Ejercicio -> Escribe la continuación del texto sobre los libros que se separan para el hospital, empezando después de su última oración.

Hay un hospital que está recogiendo libros usados para que los pacientes de los salones tengan algo que leer, que se puedan entretener en esas hospitalizaciones largas o solitarias.
Libros que me hicieron llorar de dolor al leerlos. Se van. No quiero volver a verlos.
Libros que ya no necesito, que perdieron vigencia, que son de otra versión de mí. Fuser no está, no necesito saber de obediencia canina. No quiero leer más de campos de concentración. Este y aquel y este otro son temas superados.
Libros tan viejos que no se consiguen en Kindle, sobre todo esos de editoriales desaparecidas, de países detrás de la cortina de hierro, libros contra el sistema. No es que lo vaya a leer de nuevo pronto. Pero se quedan. “El Kindle ayuda a que no se note que una, con los libros, tiene rasgos de acumuladora, pero no tienen todo lo que quiero”– pienso
Libros que me hicieron sonreír, con historias maravillosa. Se van. Ojalá hagan a alguien tan feliz como me hicieron a mí un día.

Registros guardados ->
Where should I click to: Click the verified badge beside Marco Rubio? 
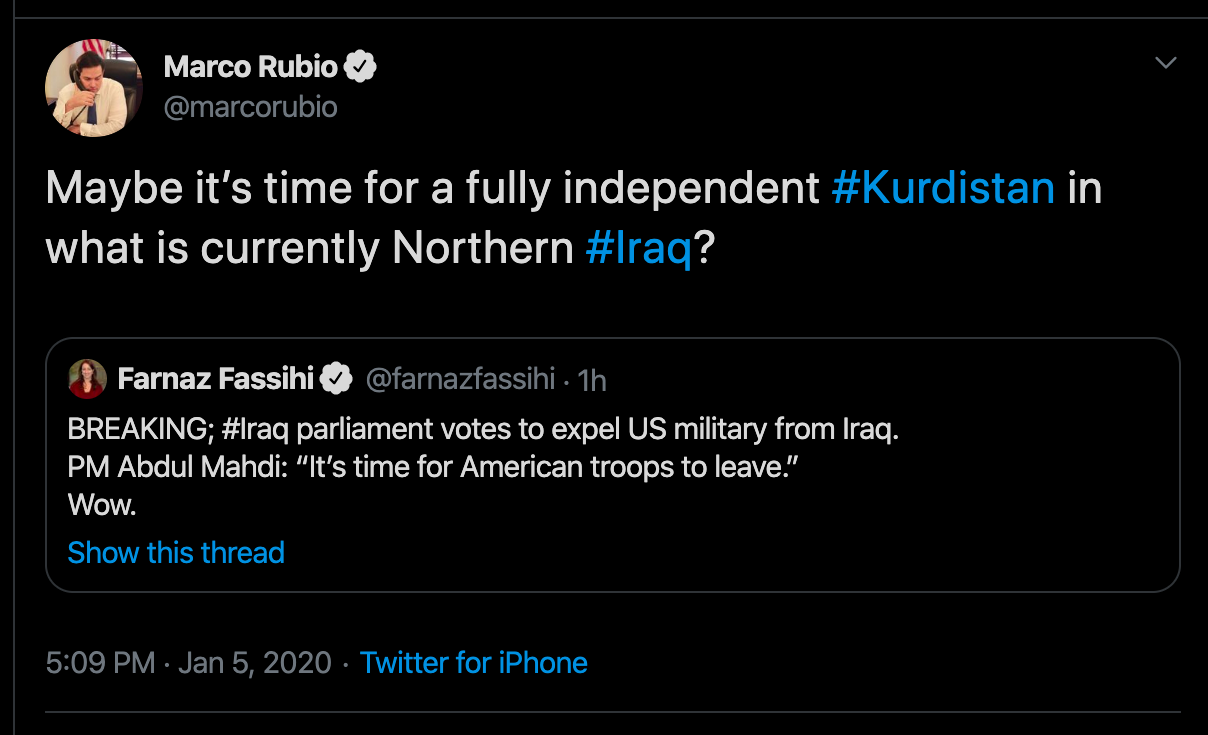tap(360, 67)

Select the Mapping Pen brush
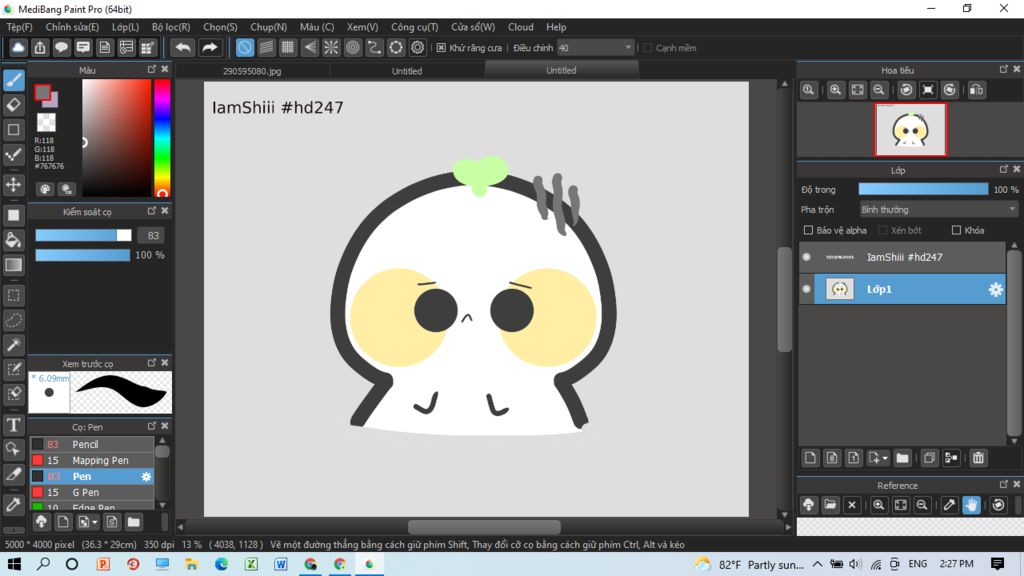pos(100,460)
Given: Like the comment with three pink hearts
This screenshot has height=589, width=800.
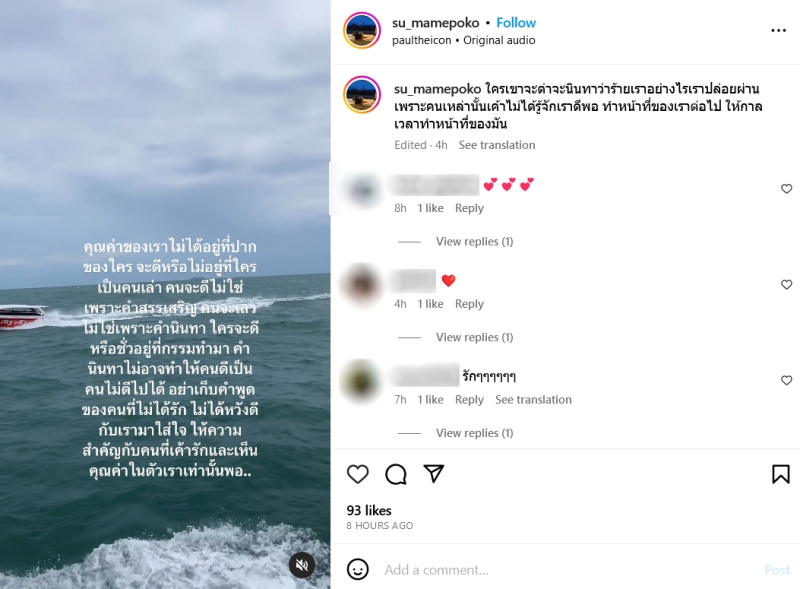Looking at the screenshot, I should (x=786, y=189).
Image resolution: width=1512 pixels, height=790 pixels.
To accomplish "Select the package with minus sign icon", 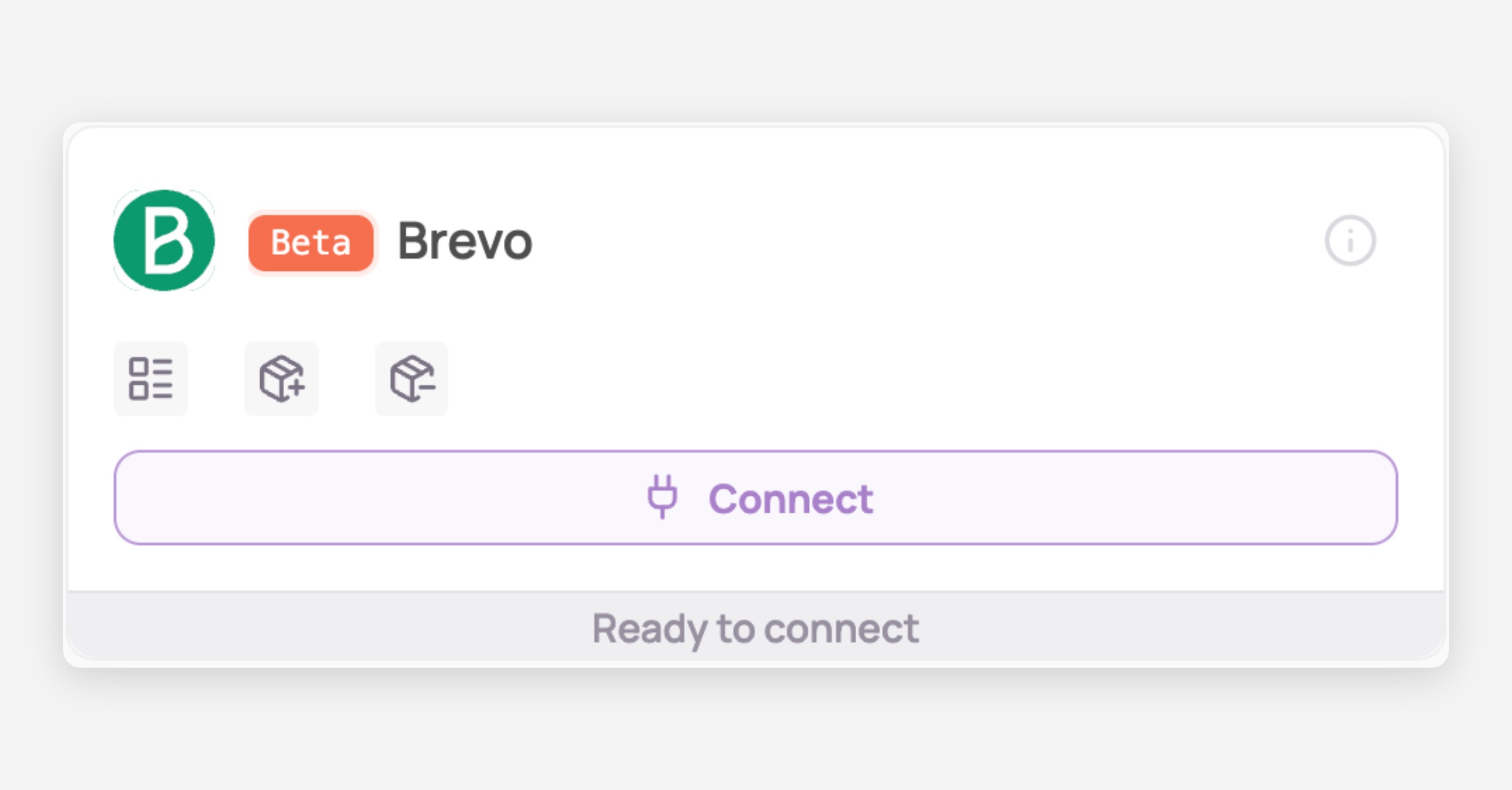I will (x=412, y=379).
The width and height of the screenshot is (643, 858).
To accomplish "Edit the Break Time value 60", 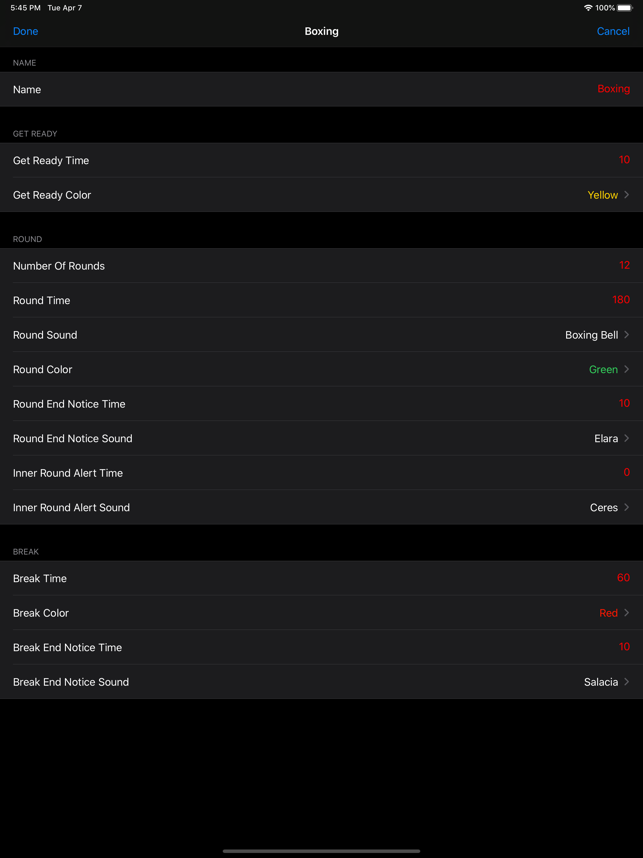I will click(623, 578).
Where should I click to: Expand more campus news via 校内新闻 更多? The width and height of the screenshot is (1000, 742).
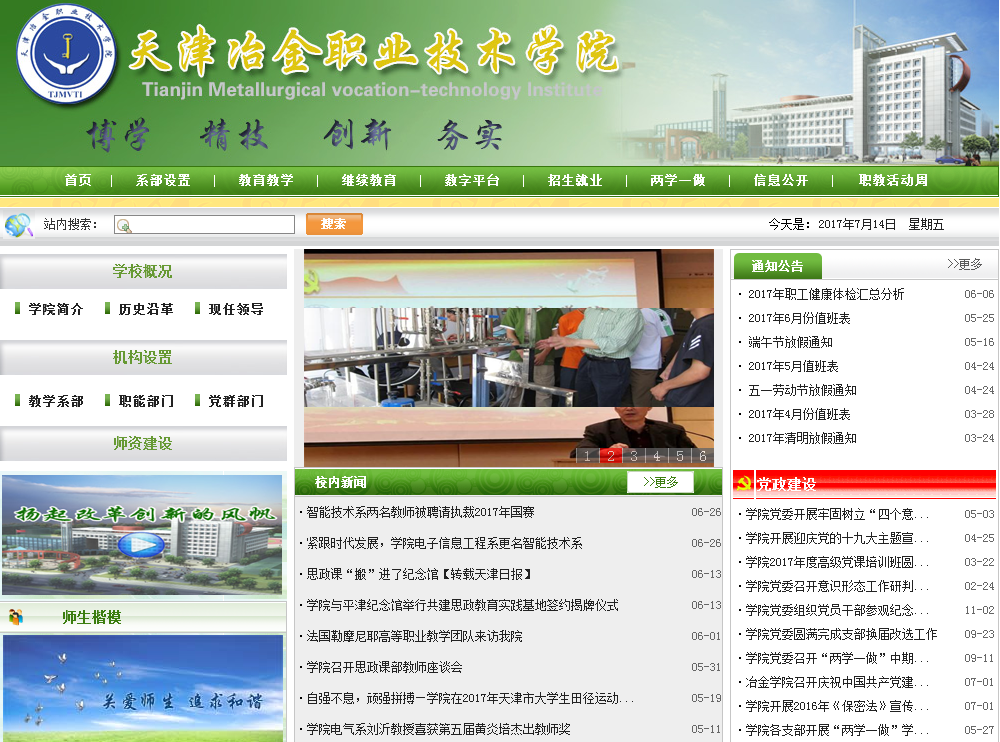pos(660,482)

Resultado del ejercicio ->
Libros picantes, rayando en la pornografía. Tal vez le sirva a alguien, que como yo, jamás admitió que le gustaba leerlos pero igual los buscaba.
Un recuerdo en cada libro. Cuándo y dónde lo compré. Porqué. Quién me lo regaló. Cómo me sentía cuando lo leí. Quién era yo. Quién fui.
Y esa nostalgia del tiempo que tenía antes para mí y para mis libros. Cuándo voy a tener tiempo para volver a leer? Cuándo podré leer algo que no sea de crianza de un hijo?
Se quedan. No pierdo la esperanza de volver a leer.